Stated problem: Collect every line of the records below that contains the word "Instruction". Match case exactly.
** START OF Information supplied **
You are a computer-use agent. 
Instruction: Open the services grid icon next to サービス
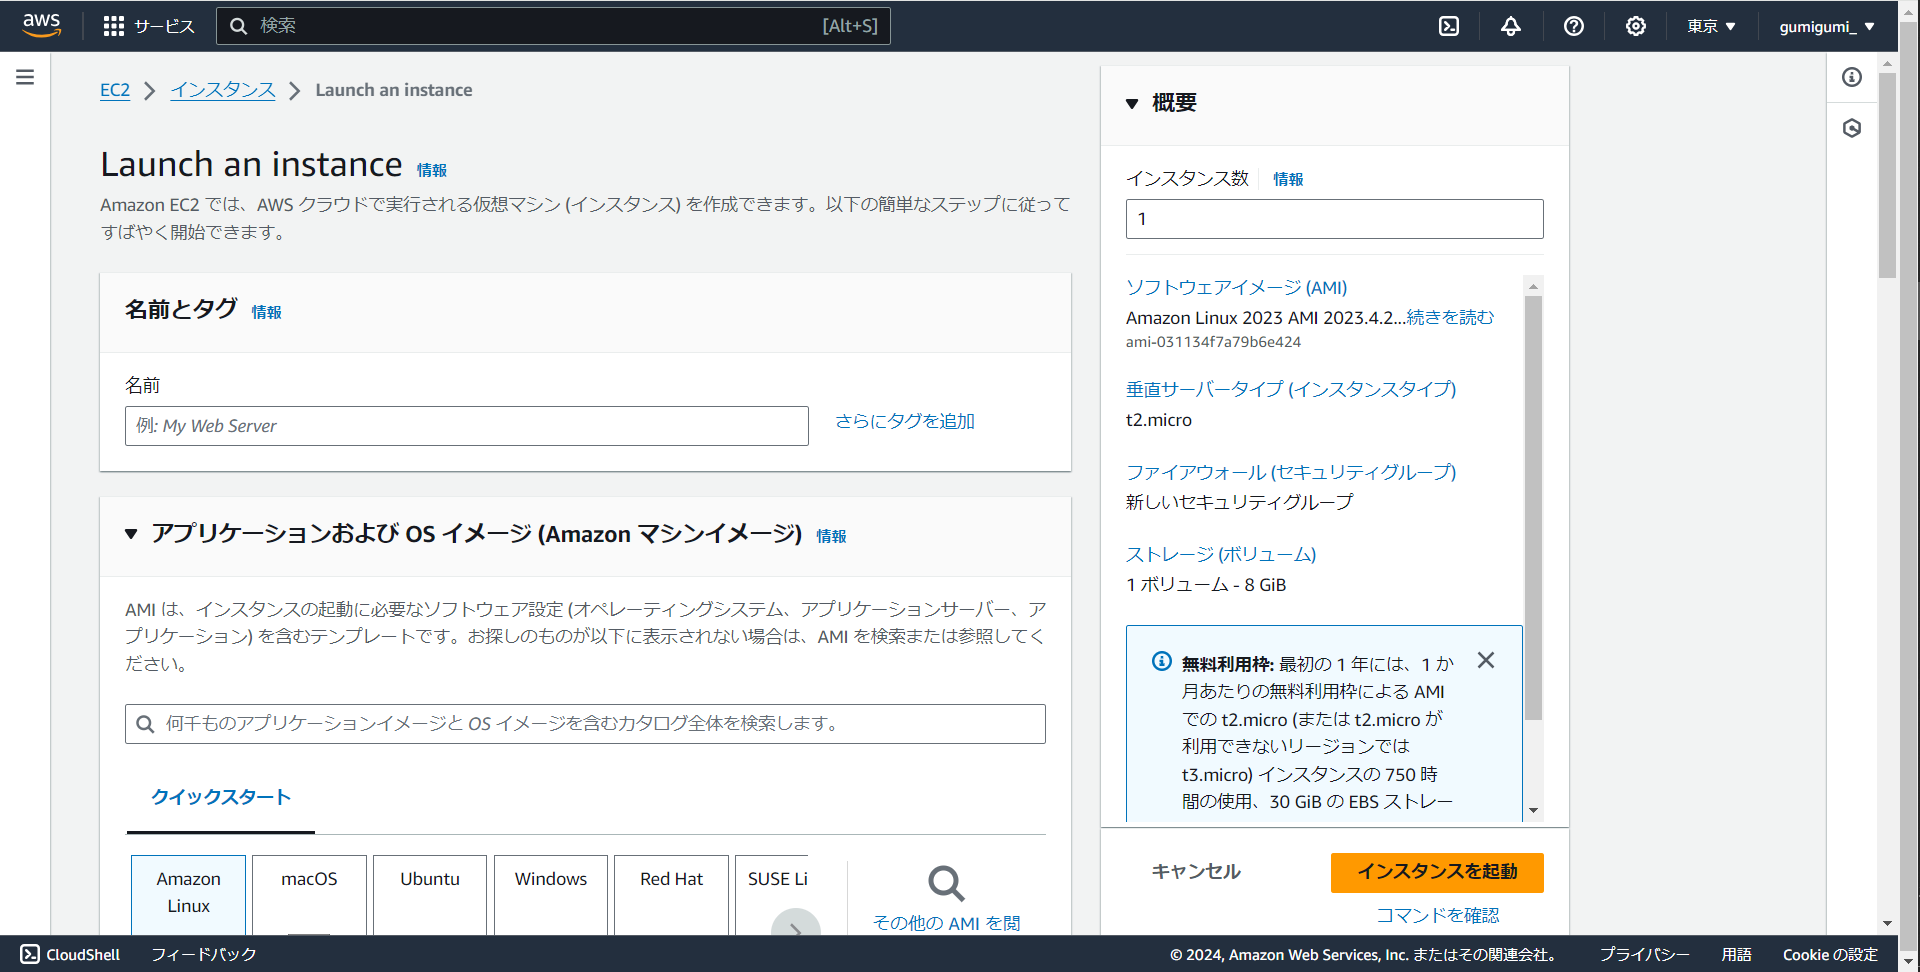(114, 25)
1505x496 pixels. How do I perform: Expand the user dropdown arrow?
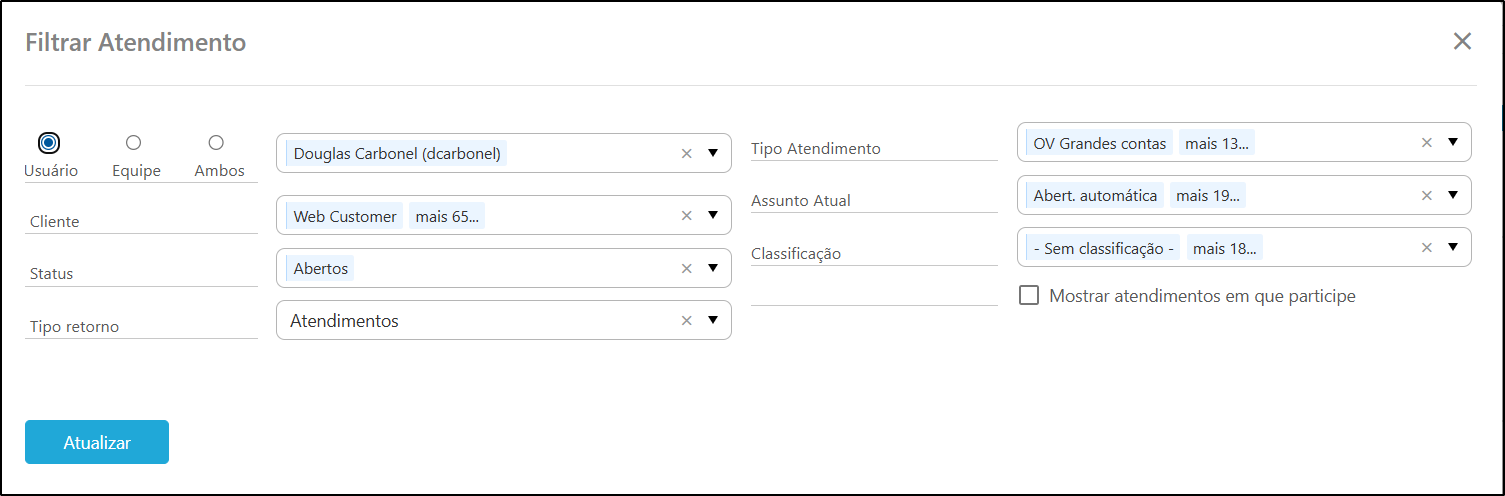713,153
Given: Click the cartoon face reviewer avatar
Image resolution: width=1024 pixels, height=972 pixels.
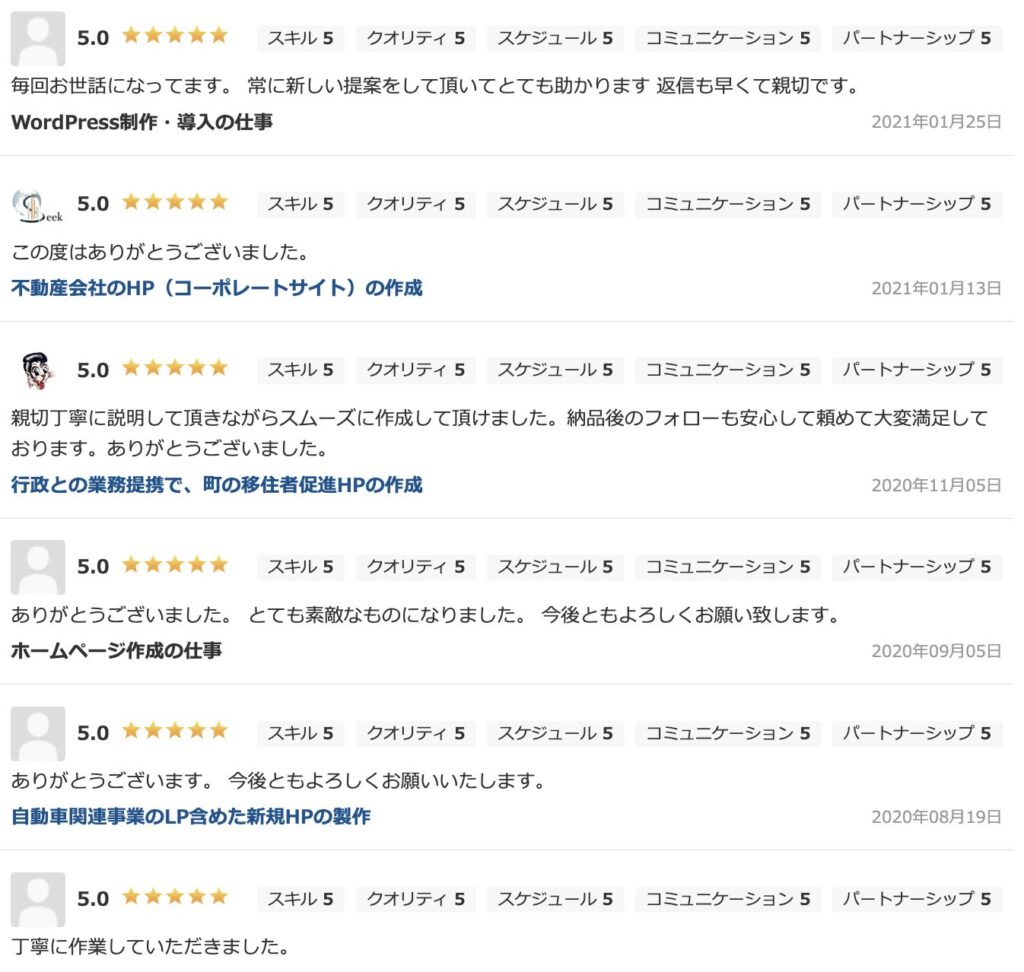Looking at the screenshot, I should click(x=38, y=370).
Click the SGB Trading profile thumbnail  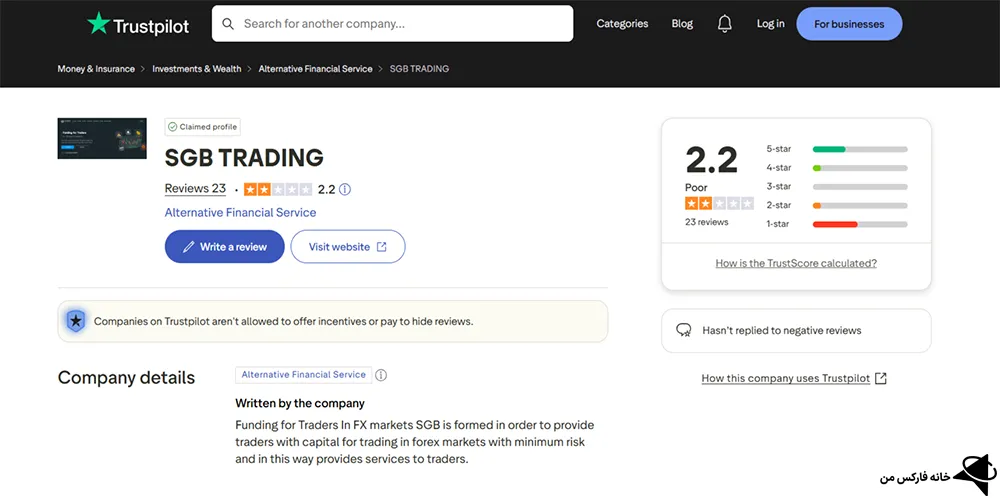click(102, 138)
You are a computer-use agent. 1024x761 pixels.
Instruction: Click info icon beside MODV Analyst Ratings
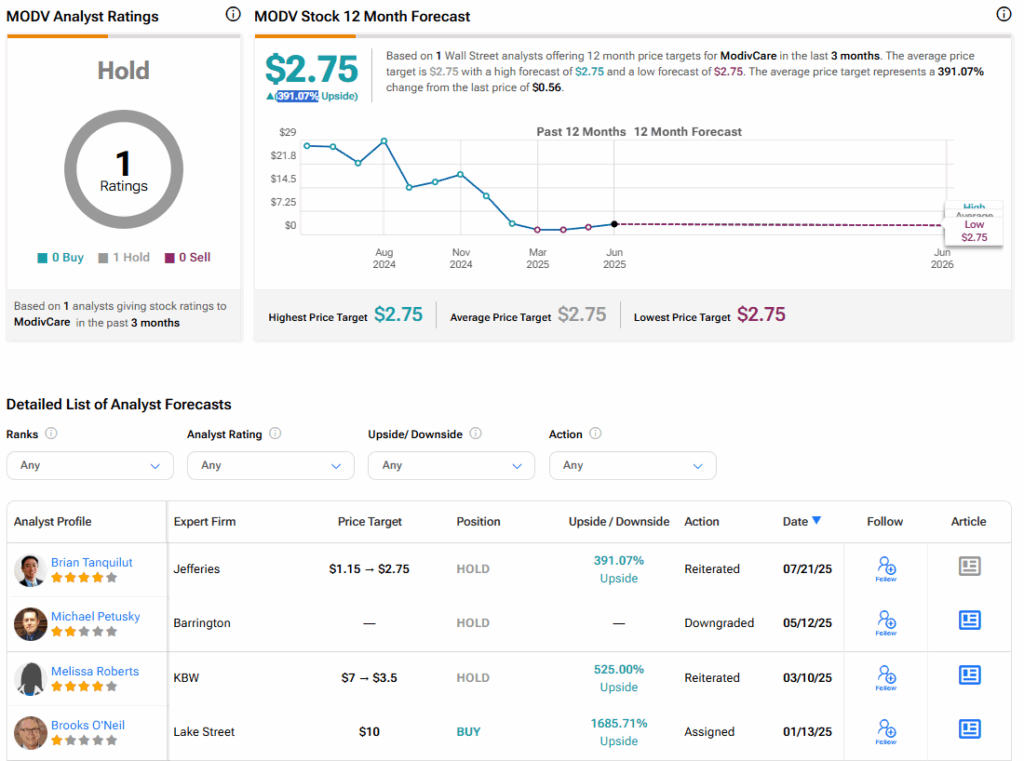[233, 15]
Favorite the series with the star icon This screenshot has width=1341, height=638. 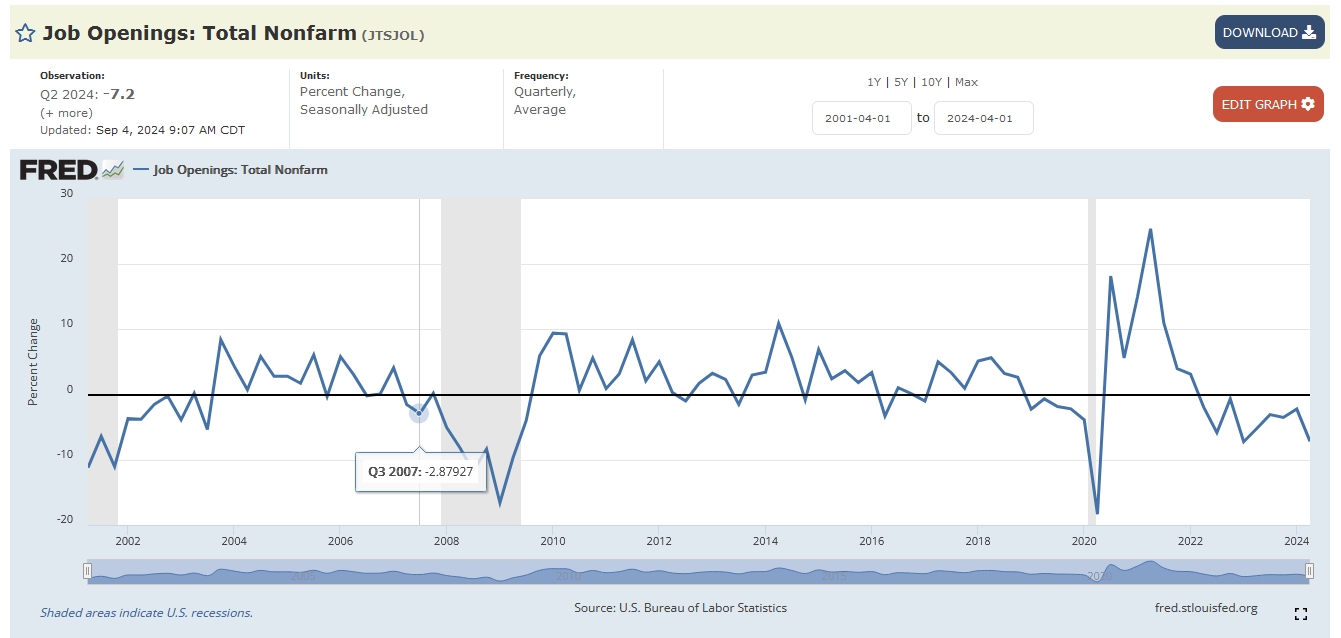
** END OF Information supplied **
Answer to this problem:
Instruction: Open the services grid icon next to サービス
Instruction: Click info icon beside MODV Analyst Ratings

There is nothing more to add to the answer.